> [INSTRUCTIONS FOR THE TASK]: List all the lines in these records that hold "details".

───── RAW DATA

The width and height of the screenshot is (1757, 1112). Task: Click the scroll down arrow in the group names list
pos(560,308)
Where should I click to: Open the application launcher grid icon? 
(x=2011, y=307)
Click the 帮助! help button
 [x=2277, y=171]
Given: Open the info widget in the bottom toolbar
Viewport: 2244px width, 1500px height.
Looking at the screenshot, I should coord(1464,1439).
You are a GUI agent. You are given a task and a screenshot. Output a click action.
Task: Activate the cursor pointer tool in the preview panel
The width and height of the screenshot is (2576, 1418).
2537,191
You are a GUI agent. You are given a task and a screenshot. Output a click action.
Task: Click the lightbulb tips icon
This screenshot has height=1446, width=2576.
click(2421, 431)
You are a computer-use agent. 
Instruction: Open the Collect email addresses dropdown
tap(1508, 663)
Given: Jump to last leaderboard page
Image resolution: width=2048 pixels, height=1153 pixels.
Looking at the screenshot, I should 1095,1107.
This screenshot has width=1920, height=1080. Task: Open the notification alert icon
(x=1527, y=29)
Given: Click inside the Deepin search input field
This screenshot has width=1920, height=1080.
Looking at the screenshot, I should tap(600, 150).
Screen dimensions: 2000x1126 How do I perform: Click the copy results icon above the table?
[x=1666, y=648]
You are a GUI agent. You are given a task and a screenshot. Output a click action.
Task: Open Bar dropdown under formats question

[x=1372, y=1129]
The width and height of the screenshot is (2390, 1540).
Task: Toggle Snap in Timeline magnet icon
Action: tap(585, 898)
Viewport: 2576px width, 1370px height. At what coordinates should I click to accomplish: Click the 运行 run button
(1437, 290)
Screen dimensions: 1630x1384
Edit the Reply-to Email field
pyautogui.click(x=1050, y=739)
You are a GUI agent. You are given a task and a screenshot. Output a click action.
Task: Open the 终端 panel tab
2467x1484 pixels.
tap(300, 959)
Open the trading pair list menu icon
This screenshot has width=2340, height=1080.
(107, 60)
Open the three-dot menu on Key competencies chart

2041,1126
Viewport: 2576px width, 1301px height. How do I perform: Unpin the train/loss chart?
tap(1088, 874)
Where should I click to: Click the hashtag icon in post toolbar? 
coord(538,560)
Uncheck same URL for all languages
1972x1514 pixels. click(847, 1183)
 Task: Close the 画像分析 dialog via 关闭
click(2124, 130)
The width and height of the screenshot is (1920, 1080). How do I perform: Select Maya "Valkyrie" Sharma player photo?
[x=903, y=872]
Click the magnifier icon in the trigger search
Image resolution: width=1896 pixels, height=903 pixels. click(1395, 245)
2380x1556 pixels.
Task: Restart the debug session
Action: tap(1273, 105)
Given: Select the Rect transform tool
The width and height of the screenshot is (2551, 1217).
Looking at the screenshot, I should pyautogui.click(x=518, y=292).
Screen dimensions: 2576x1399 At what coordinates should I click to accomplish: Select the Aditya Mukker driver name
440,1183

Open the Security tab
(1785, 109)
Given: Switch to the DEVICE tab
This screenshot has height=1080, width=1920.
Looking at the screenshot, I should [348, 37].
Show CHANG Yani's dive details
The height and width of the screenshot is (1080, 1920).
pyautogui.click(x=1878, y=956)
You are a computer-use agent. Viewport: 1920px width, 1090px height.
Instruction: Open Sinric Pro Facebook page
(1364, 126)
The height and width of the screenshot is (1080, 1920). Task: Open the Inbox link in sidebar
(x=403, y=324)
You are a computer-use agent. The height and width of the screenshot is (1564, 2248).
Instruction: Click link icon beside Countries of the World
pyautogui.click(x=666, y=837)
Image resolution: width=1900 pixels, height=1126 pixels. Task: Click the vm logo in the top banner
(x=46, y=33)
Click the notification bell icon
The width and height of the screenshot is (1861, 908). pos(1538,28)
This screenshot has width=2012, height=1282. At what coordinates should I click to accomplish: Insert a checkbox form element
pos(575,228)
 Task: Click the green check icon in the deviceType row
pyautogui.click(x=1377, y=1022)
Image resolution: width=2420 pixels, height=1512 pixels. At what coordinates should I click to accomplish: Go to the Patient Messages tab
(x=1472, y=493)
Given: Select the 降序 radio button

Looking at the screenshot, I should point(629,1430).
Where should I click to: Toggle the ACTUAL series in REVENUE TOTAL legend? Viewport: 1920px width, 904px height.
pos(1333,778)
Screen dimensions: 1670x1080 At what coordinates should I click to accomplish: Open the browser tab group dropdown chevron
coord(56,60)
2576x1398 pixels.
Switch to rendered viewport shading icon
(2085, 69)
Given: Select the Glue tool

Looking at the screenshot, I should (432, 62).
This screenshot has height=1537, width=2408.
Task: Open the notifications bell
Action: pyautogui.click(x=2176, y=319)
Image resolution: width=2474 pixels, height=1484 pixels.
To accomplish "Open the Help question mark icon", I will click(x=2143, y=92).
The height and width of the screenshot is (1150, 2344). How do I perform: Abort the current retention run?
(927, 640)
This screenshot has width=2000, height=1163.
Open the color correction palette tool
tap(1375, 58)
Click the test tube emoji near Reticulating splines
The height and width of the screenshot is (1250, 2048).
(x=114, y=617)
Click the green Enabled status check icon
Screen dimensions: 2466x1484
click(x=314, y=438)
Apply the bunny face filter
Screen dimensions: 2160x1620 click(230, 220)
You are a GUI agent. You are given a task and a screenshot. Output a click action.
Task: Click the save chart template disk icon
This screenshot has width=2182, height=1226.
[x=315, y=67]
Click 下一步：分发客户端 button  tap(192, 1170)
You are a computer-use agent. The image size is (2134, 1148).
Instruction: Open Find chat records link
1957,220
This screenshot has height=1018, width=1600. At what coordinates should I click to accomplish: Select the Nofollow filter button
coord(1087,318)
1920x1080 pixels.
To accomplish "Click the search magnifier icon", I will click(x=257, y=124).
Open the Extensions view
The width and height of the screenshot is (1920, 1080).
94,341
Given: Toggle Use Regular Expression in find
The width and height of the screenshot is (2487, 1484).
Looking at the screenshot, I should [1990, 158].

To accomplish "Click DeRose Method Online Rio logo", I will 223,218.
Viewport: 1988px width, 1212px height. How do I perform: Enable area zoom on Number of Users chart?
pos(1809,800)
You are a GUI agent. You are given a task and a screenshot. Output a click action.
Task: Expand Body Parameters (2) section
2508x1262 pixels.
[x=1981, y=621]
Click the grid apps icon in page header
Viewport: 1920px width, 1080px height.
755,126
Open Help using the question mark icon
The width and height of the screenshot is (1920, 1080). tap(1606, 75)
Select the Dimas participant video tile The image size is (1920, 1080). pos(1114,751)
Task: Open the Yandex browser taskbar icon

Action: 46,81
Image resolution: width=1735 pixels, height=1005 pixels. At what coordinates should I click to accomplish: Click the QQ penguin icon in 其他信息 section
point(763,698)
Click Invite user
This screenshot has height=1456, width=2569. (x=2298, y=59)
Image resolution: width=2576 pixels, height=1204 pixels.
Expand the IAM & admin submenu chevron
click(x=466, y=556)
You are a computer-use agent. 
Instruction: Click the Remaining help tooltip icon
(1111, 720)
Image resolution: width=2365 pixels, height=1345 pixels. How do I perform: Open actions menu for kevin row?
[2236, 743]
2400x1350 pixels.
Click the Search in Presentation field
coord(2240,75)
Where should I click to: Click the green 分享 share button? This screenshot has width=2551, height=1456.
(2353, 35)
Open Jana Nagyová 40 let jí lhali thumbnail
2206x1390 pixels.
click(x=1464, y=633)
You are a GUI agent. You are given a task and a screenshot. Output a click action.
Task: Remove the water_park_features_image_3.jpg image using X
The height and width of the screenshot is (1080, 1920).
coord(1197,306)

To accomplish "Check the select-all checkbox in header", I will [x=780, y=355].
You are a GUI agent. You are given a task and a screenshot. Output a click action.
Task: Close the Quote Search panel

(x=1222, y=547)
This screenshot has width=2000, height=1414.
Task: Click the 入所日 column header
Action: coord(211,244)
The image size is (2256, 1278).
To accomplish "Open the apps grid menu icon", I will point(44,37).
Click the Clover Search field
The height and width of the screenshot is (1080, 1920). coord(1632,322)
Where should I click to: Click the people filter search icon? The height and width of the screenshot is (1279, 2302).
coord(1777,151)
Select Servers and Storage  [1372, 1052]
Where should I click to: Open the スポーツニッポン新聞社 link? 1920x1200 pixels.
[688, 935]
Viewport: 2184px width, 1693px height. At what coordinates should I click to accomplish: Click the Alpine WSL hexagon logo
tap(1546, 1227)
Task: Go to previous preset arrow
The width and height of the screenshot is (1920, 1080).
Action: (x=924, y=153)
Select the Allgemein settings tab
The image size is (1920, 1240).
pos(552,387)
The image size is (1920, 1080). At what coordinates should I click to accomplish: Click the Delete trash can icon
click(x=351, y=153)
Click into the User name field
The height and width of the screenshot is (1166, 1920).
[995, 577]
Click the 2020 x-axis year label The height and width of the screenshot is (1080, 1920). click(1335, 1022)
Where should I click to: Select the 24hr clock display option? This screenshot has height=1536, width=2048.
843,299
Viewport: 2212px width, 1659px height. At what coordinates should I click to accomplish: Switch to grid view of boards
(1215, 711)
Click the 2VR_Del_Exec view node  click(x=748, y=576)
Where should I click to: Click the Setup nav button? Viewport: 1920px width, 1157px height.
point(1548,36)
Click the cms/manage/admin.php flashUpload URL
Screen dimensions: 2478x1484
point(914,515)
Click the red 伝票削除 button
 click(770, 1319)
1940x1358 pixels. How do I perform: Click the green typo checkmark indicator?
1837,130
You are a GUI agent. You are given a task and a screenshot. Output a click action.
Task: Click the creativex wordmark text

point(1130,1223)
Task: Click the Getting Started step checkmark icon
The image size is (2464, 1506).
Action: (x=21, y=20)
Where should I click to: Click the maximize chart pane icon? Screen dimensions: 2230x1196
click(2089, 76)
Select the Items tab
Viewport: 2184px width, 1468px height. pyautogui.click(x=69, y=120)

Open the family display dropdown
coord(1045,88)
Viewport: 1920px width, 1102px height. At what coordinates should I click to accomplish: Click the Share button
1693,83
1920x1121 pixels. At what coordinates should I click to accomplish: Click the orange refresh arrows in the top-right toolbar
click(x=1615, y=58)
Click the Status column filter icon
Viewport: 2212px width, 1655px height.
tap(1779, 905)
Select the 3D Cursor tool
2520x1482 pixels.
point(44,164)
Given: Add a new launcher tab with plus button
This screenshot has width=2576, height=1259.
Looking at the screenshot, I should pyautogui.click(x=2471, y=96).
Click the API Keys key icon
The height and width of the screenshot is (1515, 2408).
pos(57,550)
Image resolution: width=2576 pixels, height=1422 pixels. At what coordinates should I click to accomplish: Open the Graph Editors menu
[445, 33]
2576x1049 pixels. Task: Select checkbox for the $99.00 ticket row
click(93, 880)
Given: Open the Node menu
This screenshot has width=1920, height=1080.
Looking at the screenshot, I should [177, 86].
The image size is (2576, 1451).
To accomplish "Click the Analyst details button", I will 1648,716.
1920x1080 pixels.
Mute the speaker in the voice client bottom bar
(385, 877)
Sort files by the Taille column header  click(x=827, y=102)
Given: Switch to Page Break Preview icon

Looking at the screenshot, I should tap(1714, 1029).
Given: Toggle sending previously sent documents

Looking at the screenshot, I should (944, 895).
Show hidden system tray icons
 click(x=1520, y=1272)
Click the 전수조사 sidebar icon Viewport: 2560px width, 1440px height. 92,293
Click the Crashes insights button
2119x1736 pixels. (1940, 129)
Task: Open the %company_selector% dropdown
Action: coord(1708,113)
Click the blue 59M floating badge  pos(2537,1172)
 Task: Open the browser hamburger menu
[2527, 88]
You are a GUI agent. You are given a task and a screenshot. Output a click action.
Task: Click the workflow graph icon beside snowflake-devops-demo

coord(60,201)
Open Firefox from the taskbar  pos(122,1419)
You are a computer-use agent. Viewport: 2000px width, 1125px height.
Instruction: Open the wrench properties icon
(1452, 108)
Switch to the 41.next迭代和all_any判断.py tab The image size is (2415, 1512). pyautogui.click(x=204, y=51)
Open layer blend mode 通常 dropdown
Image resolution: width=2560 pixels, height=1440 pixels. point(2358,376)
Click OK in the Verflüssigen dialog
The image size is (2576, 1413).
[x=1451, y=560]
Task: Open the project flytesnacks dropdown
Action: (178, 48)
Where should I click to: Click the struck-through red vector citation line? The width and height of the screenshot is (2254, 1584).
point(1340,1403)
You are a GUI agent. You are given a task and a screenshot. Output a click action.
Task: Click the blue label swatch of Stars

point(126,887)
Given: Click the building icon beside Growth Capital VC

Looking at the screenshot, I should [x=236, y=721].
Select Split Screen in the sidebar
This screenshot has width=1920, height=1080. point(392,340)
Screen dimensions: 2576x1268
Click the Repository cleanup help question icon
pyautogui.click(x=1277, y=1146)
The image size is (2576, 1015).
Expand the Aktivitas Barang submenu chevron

──────────

> [EXERCISE OUTPUT]:
Show CHANG Yani's dive details
To accomplish "Click the Analyst details button", I will 1648,716.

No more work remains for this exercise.